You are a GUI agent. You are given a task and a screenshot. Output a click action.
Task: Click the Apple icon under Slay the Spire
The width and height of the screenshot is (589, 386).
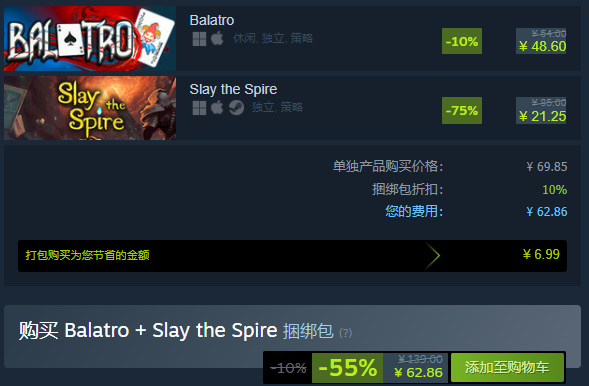coord(217,108)
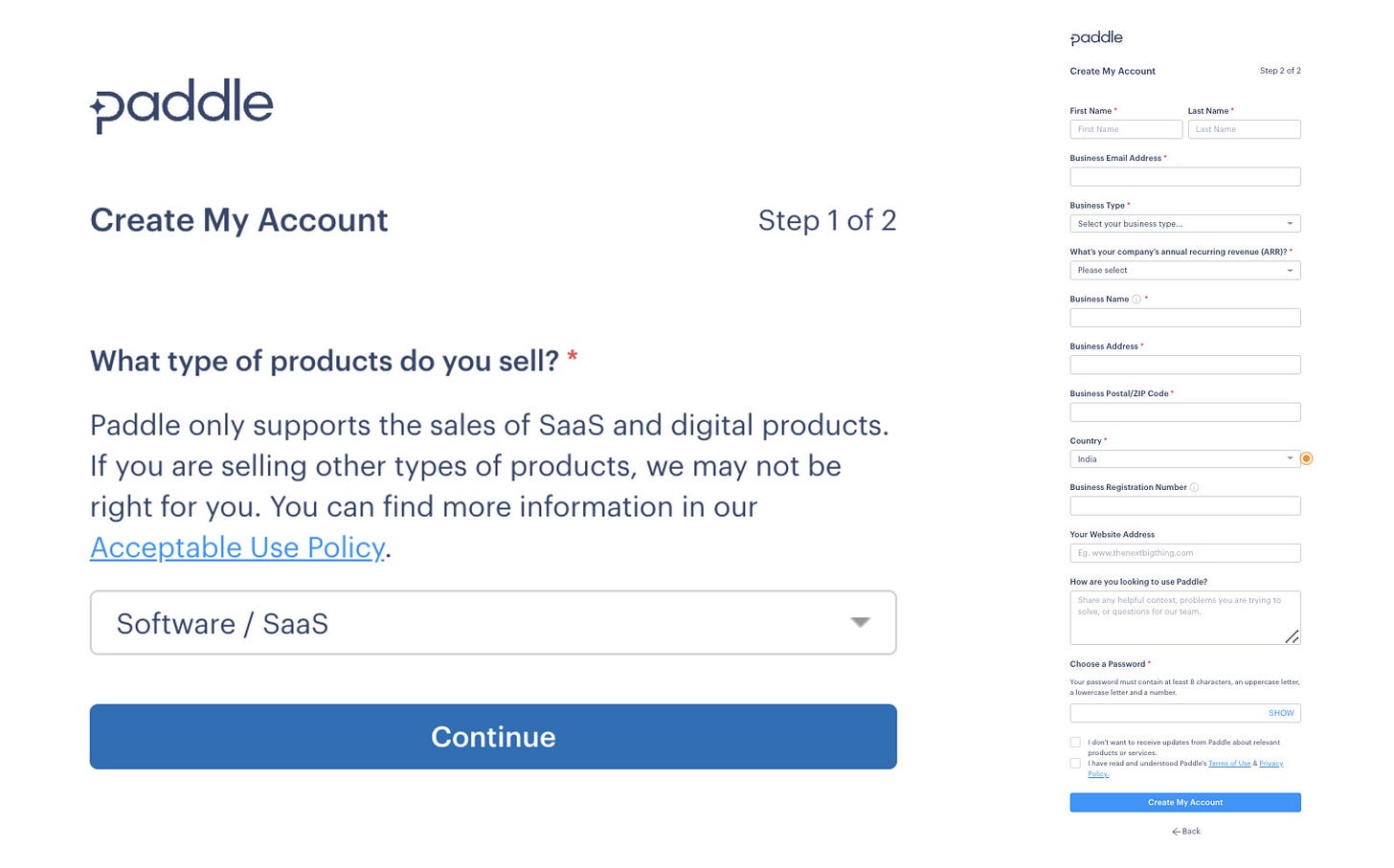This screenshot has width=1394, height=868.
Task: Open the Country dropdown showing India
Action: pos(1184,459)
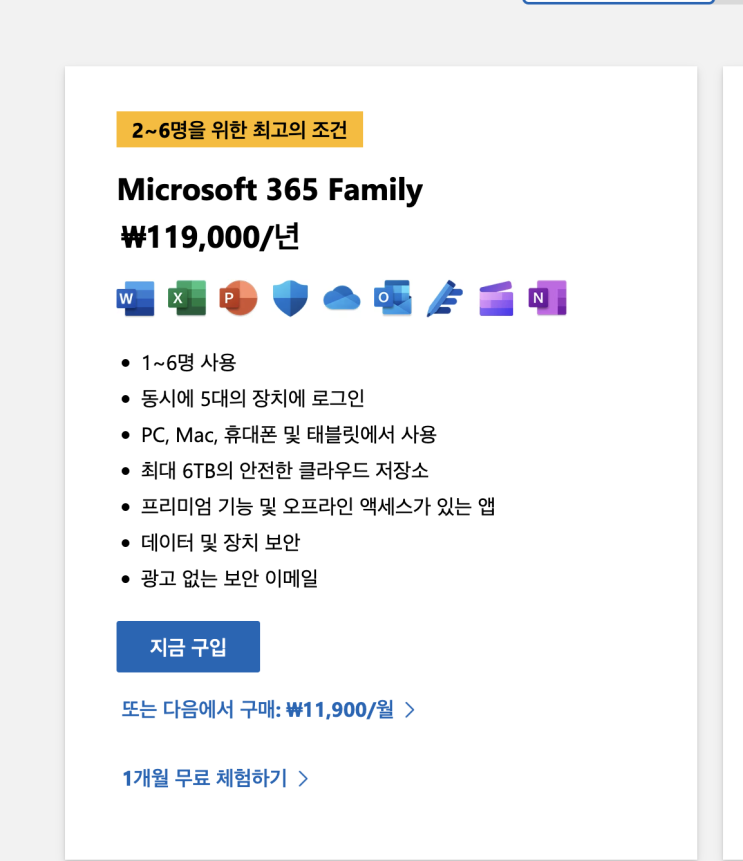Click the 광고 없는 보안 이메일 item
The image size is (743, 861).
pyautogui.click(x=229, y=578)
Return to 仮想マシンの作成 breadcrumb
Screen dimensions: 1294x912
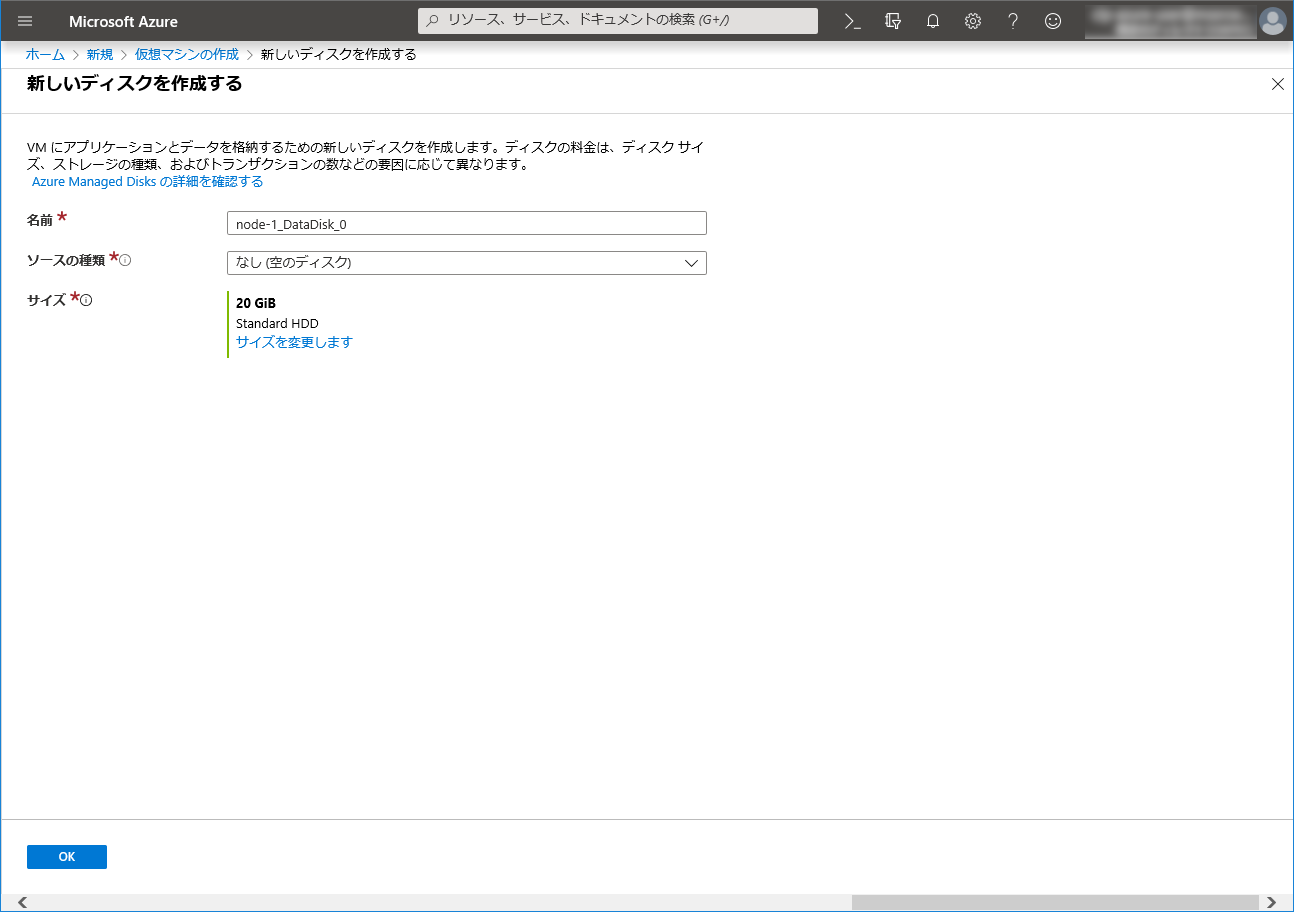click(187, 54)
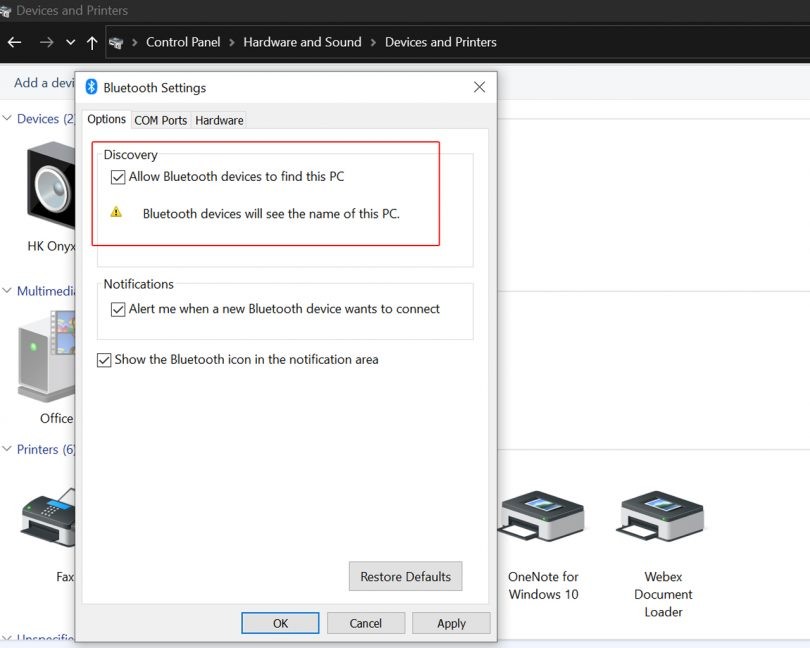The image size is (810, 648).
Task: Collapse the Devices (2) section
Action: tap(8, 118)
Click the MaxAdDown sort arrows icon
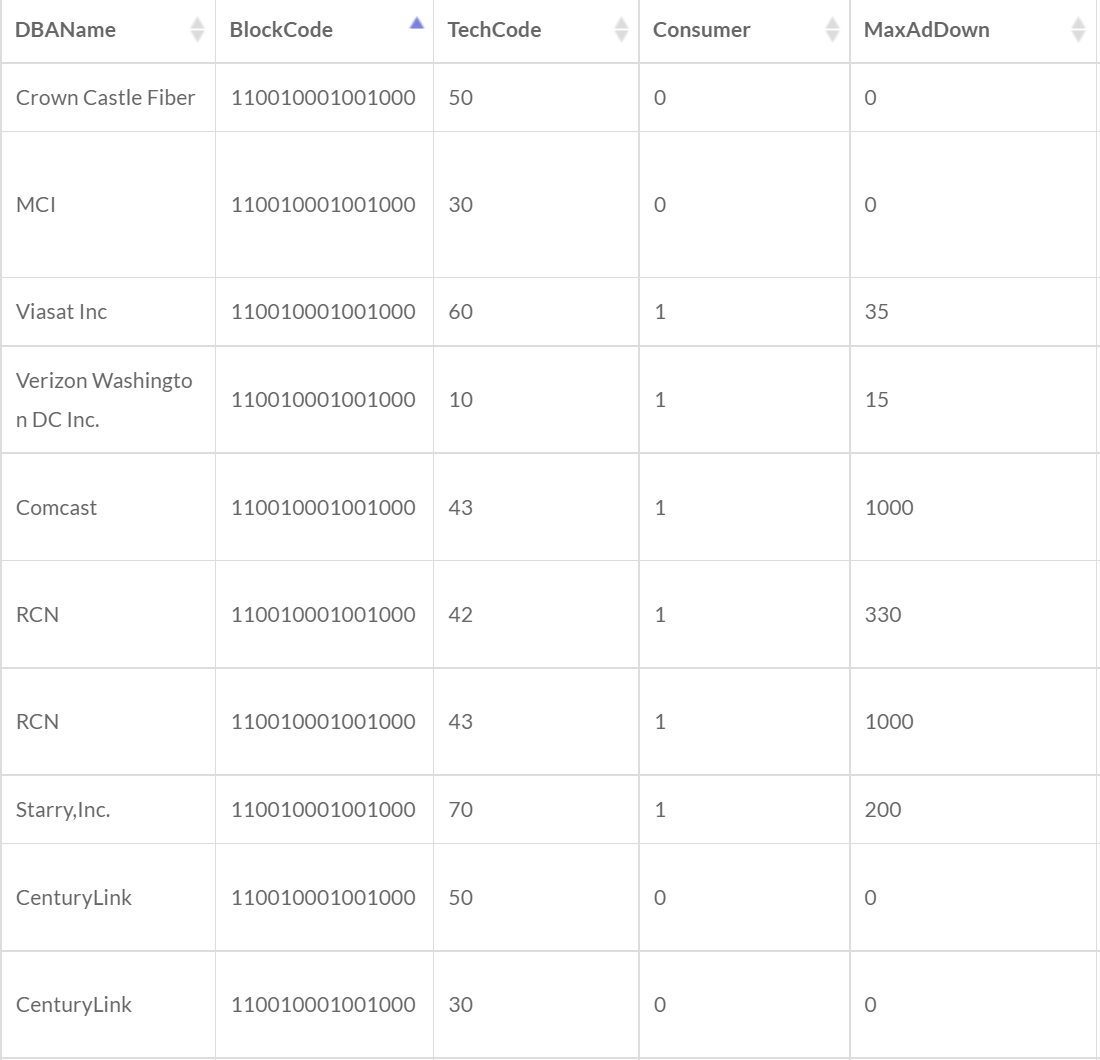 coord(1079,29)
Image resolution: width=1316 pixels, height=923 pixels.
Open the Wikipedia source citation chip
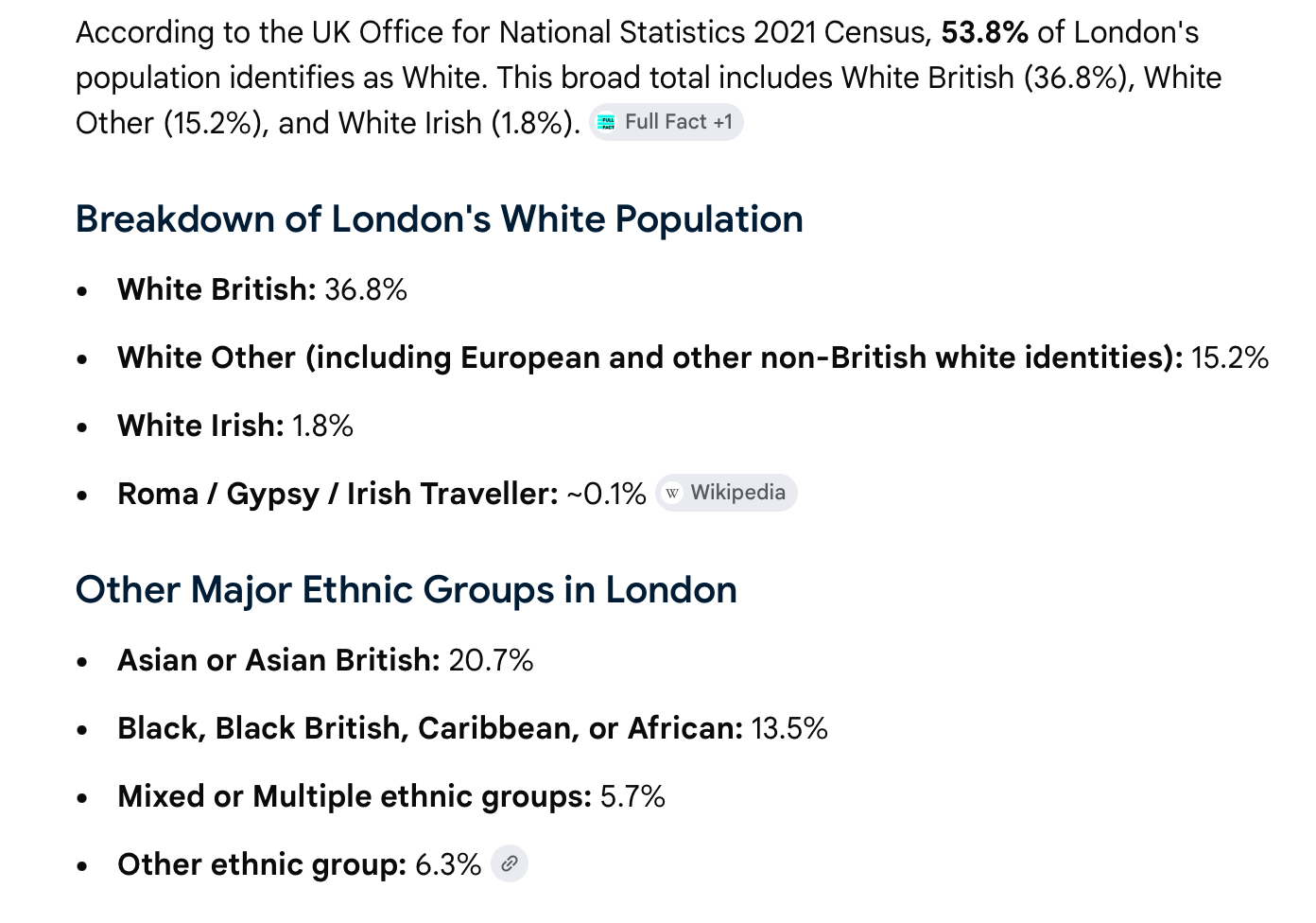[x=726, y=493]
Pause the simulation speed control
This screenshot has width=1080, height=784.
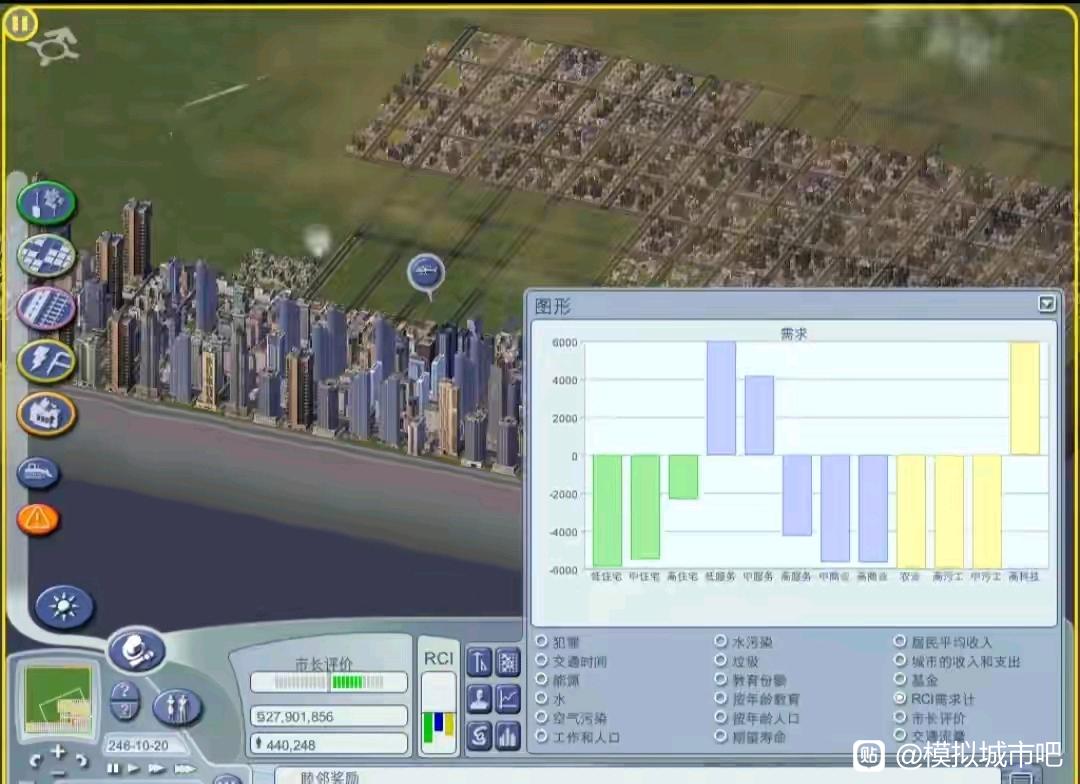[113, 768]
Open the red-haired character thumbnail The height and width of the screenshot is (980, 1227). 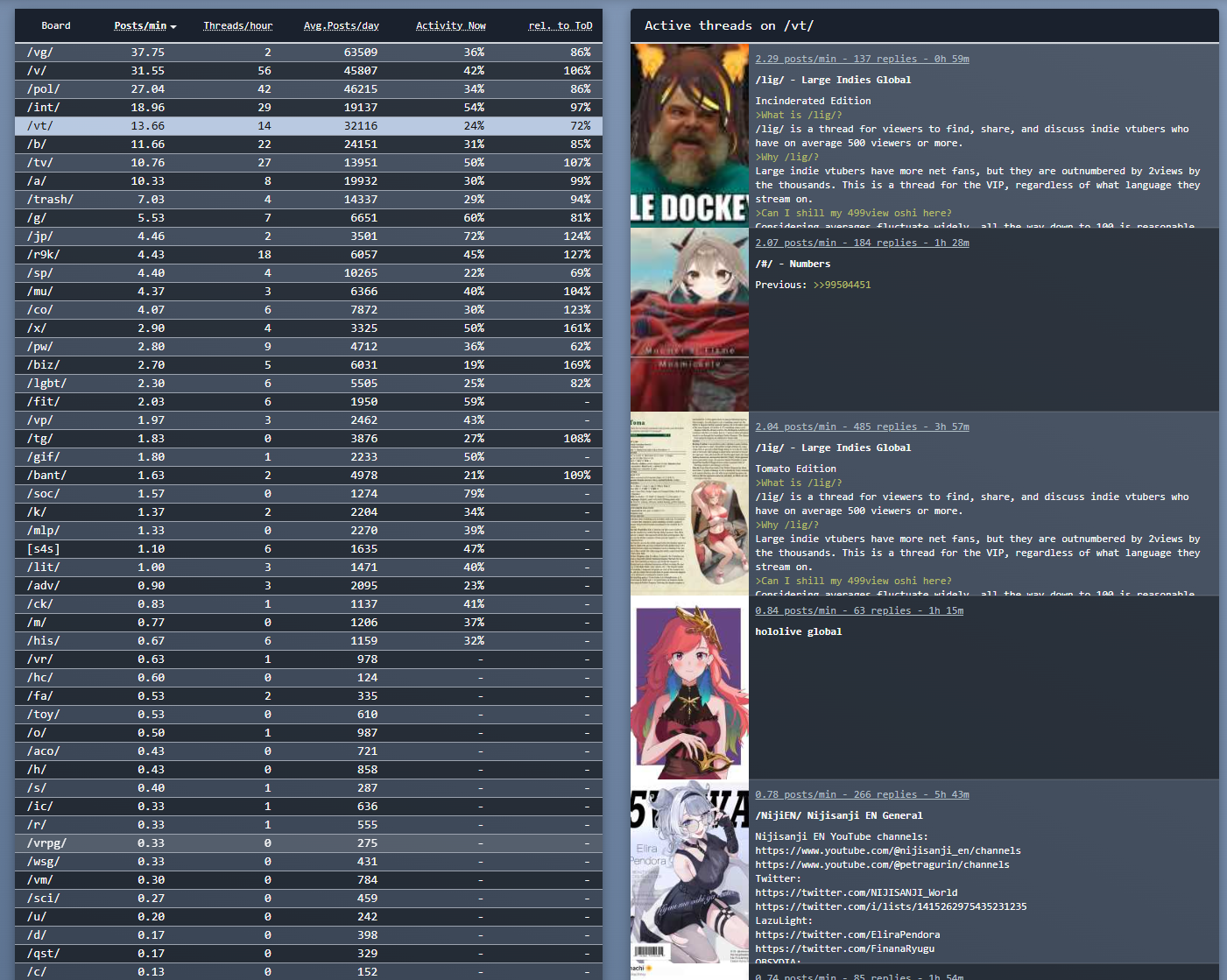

=== YOUR OBJECTIVE ===
Write the records out again verbatim and omit the pictures they contain.

=== EXERCISE RESULT ===
You are a GUI agent. You are given a task and a screenshot. Output a click action.
Task: Click the Apple icon under Slay the Spire
The width and height of the screenshot is (589, 386).
coord(217,108)
This screenshot has width=1394, height=868.
Task: Open the Country dropdown showing India
Action: pos(1184,459)
Click the 광고 없는 보안 이메일 item
The image size is (743, 861).
pyautogui.click(x=229, y=578)
Return to 仮想マシンの作成 breadcrumb
Screen dimensions: 1294x912
click(187, 54)
The image size is (810, 648).
Task: Collapse the Devices (2) section
Action: tap(8, 118)
Click the MaxAdDown sort arrows icon
 coord(1079,29)
Image resolution: width=1316 pixels, height=923 pixels.
Open the Wikipedia source citation chip
[x=726, y=493]
Pause the simulation speed control
This screenshot has width=1080, height=784.
[113, 768]
Open the red-haired character thumbnail The height and width of the screenshot is (980, 1227). 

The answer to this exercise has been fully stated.